■ TASK ITEM:
The records below must be copied out completely and exactly.
==================================================
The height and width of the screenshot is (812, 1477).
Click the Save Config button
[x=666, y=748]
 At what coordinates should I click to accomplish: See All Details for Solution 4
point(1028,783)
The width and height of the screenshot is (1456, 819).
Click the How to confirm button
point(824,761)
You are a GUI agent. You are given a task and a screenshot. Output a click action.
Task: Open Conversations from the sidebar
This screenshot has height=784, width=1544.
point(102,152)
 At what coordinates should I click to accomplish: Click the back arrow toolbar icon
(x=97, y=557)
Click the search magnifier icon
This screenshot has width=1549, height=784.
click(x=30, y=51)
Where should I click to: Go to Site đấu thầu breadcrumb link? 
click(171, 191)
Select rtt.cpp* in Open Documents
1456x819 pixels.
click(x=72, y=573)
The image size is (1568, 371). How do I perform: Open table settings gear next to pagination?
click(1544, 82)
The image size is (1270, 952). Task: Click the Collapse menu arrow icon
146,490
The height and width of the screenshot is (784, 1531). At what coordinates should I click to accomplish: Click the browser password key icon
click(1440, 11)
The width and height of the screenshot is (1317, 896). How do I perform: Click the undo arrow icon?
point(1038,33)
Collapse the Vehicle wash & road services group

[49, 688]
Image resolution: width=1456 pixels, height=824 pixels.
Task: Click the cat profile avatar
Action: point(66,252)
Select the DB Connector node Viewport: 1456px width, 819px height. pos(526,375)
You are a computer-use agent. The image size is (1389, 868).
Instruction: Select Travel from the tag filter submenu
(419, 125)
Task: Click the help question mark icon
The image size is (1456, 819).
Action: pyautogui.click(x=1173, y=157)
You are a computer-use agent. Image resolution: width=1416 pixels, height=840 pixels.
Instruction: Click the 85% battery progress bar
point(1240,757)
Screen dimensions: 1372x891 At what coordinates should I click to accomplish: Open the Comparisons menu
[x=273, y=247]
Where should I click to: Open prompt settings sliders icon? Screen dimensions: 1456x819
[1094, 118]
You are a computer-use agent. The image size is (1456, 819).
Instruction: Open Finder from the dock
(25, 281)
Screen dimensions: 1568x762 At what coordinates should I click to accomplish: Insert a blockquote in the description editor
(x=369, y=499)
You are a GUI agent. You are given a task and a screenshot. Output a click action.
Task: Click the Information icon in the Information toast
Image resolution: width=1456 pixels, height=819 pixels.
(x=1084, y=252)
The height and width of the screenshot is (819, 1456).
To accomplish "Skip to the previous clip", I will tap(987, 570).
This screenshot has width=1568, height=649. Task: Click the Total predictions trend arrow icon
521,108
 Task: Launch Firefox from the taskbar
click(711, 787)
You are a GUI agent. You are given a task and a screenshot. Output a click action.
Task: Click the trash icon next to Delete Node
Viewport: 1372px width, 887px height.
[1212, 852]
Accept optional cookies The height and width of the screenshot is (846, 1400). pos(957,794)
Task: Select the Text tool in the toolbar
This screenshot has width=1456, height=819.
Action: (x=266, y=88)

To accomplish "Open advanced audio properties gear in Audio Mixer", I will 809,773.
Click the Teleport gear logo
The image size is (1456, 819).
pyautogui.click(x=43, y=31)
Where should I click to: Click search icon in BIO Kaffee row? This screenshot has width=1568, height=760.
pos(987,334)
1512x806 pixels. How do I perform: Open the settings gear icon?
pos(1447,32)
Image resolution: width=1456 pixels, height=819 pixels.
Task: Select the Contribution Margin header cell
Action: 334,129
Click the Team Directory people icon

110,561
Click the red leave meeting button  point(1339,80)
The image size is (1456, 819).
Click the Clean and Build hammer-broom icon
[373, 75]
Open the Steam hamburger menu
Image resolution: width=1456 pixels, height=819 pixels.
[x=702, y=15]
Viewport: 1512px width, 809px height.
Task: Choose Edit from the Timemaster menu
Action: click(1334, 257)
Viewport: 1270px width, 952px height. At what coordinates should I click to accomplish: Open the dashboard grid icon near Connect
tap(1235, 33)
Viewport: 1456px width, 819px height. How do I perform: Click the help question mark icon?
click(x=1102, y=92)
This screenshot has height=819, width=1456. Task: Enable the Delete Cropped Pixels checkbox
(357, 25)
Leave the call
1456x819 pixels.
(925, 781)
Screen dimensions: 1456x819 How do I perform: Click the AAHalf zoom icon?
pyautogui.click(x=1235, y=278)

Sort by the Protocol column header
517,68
==================================================
■ WRITTEN RESPONSE:
The height and width of the screenshot is (812, 1477).
Click the Save Config button
[x=666, y=748]
 At what coordinates should I click to accomplish: See All Details for Solution 4
point(1028,783)
The width and height of the screenshot is (1456, 819).
Click the How to confirm button
point(824,761)
You are a GUI agent. You are given a task and a screenshot. Output a click action.
Task: Open Conversations from the sidebar
This screenshot has height=784, width=1544.
point(102,152)
 At what coordinates should I click to accomplish: Click the back arrow toolbar icon
(x=97, y=557)
Click the search magnifier icon
This screenshot has width=1549, height=784.
click(x=30, y=51)
Where should I click to: Go to Site đấu thầu breadcrumb link? 
click(171, 191)
Select rtt.cpp* in Open Documents
1456x819 pixels.
click(x=72, y=573)
The image size is (1568, 371). How do I perform: Open table settings gear next to pagination?
click(1544, 82)
The image size is (1270, 952). Task: Click the Collapse menu arrow icon
146,490
The height and width of the screenshot is (784, 1531). At what coordinates should I click to accomplish: Click the browser password key icon
click(1440, 11)
The width and height of the screenshot is (1317, 896). How do I perform: Click the undo arrow icon?
point(1038,33)
Collapse the Vehicle wash & road services group

[49, 688]
Image resolution: width=1456 pixels, height=824 pixels.
Task: Click the cat profile avatar
Action: point(66,252)
Select the DB Connector node Viewport: 1456px width, 819px height. pos(526,375)
You are a computer-use agent. The image size is (1389, 868).
Instruction: Select Travel from the tag filter submenu
(419, 125)
Task: Click the help question mark icon
The image size is (1456, 819).
Action: pyautogui.click(x=1173, y=157)
You are a computer-use agent. Image resolution: width=1416 pixels, height=840 pixels.
Instruction: Click the 85% battery progress bar
point(1240,757)
Screen dimensions: 1372x891 At what coordinates should I click to accomplish: Open the Comparisons menu
[x=273, y=247]
Where should I click to: Open prompt settings sliders icon? Screen dimensions: 1456x819
[1094, 118]
You are a computer-use agent. The image size is (1456, 819).
Instruction: Open Finder from the dock
(25, 281)
Screen dimensions: 1568x762 At what coordinates should I click to accomplish: Insert a blockquote in the description editor
(x=369, y=499)
You are a GUI agent. You are given a task and a screenshot. Output a click action.
Task: Click the Information icon in the Information toast
Image resolution: width=1456 pixels, height=819 pixels.
(x=1084, y=252)
The height and width of the screenshot is (819, 1456).
To accomplish "Skip to the previous clip", I will tap(987, 570).
This screenshot has width=1568, height=649. Task: Click the Total predictions trend arrow icon
521,108
 Task: Launch Firefox from the taskbar
click(711, 787)
You are a GUI agent. You are given a task and a screenshot. Output a click action.
Task: Click the trash icon next to Delete Node
Viewport: 1372px width, 887px height.
[1212, 852]
Accept optional cookies The height and width of the screenshot is (846, 1400). pos(957,794)
Task: Select the Text tool in the toolbar
This screenshot has width=1456, height=819.
Action: (x=266, y=88)

To accomplish "Open advanced audio properties gear in Audio Mixer", I will 809,773.
Click the Teleport gear logo
The image size is (1456, 819).
pyautogui.click(x=43, y=31)
Where should I click to: Click search icon in BIO Kaffee row? This screenshot has width=1568, height=760.
pos(987,334)
1512x806 pixels. How do I perform: Open the settings gear icon?
pos(1447,32)
Image resolution: width=1456 pixels, height=819 pixels.
Task: Select the Contribution Margin header cell
Action: 334,129
Click the Team Directory people icon

110,561
Click the red leave meeting button  point(1339,80)
The image size is (1456, 819).
Click the Clean and Build hammer-broom icon
[373, 75]
Open the Steam hamburger menu
Image resolution: width=1456 pixels, height=819 pixels.
[x=702, y=15]
Viewport: 1512px width, 809px height.
Task: Choose Edit from the Timemaster menu
Action: click(1334, 257)
Viewport: 1270px width, 952px height. At what coordinates should I click to accomplish: Open the dashboard grid icon near Connect
tap(1235, 33)
Viewport: 1456px width, 819px height. How do I perform: Click the help question mark icon?
click(x=1102, y=92)
This screenshot has height=819, width=1456. Task: Enable the Delete Cropped Pixels checkbox
(357, 25)
Leave the call
1456x819 pixels.
(925, 781)
Screen dimensions: 1456x819 How do I perform: Click the AAHalf zoom icon?
pyautogui.click(x=1235, y=278)

Sort by the Protocol column header
517,68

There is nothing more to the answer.